What the task asks: In the records below, reproduce exactly the lines from the one containing "At what coordinates" through the one containing "Given: Click the Electrical rules check icon", both included, and omit the pictures.

(Task data begins)

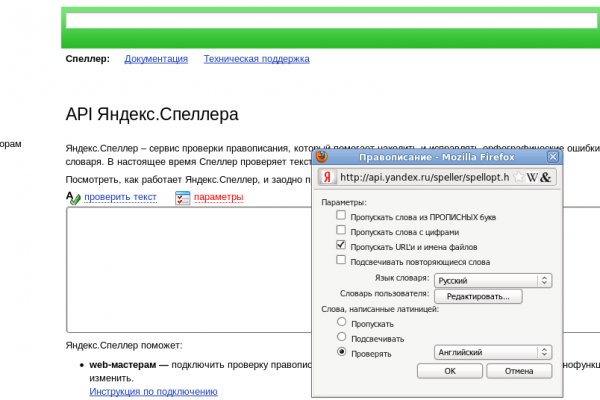600x400 pixels.
Task: Tick 'Пропускать слова с цифрами' checkbox
Action: 342,231
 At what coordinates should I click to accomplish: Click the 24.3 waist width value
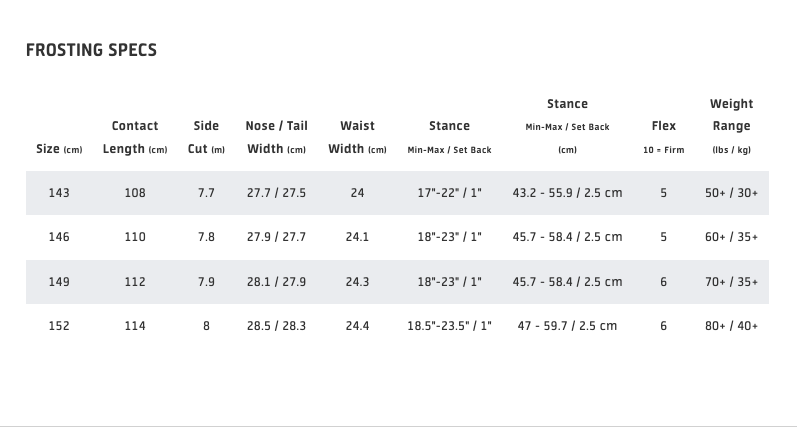tap(357, 282)
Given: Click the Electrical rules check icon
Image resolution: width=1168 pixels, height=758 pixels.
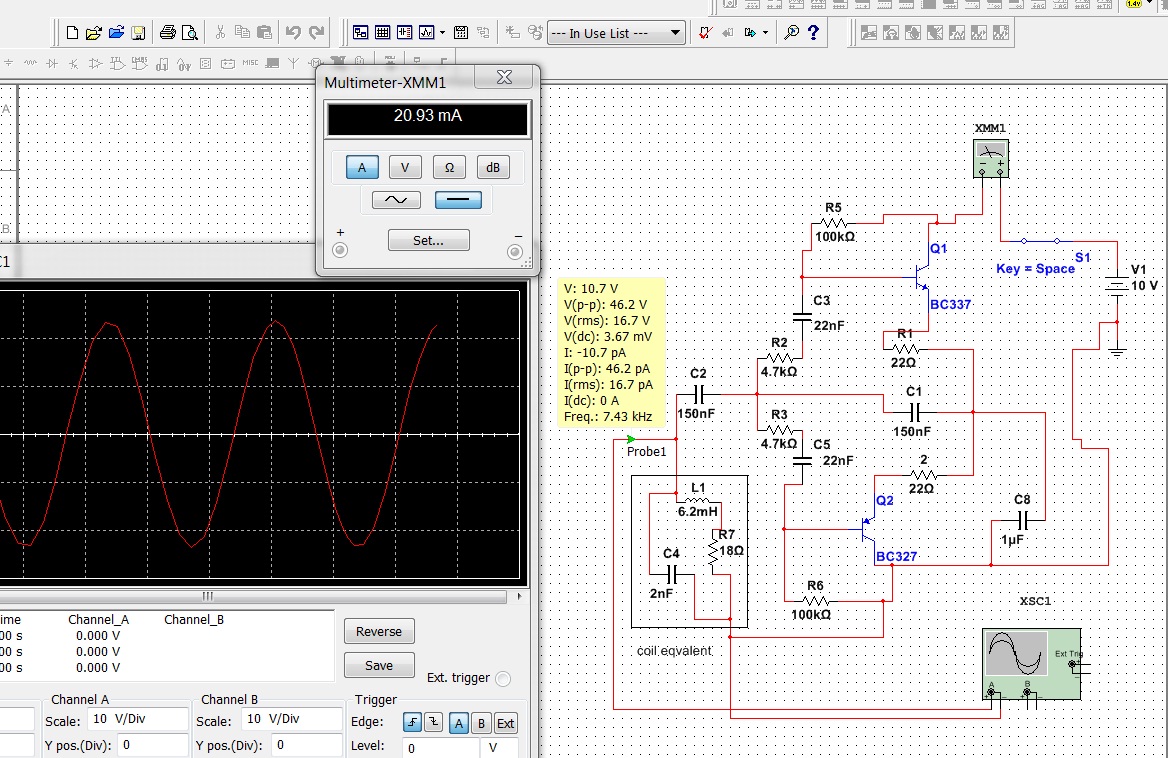Looking at the screenshot, I should coord(705,33).
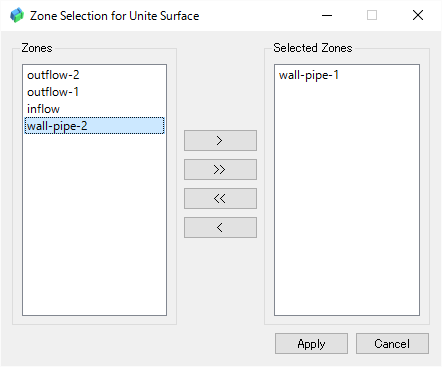This screenshot has height=367, width=442.
Task: Move selected zone right with single arrow
Action: click(x=220, y=140)
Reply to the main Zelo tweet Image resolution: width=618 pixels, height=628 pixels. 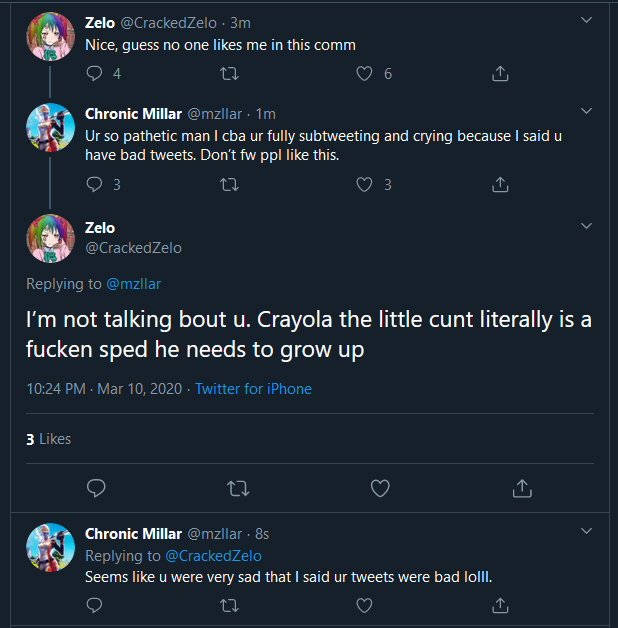pos(97,488)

(Task data ends)

Problem solution:
 At what coordinates should I click to accomplish: Click the 24.3 waist width value
tap(357, 282)
Given: Click the Electrical rules check icon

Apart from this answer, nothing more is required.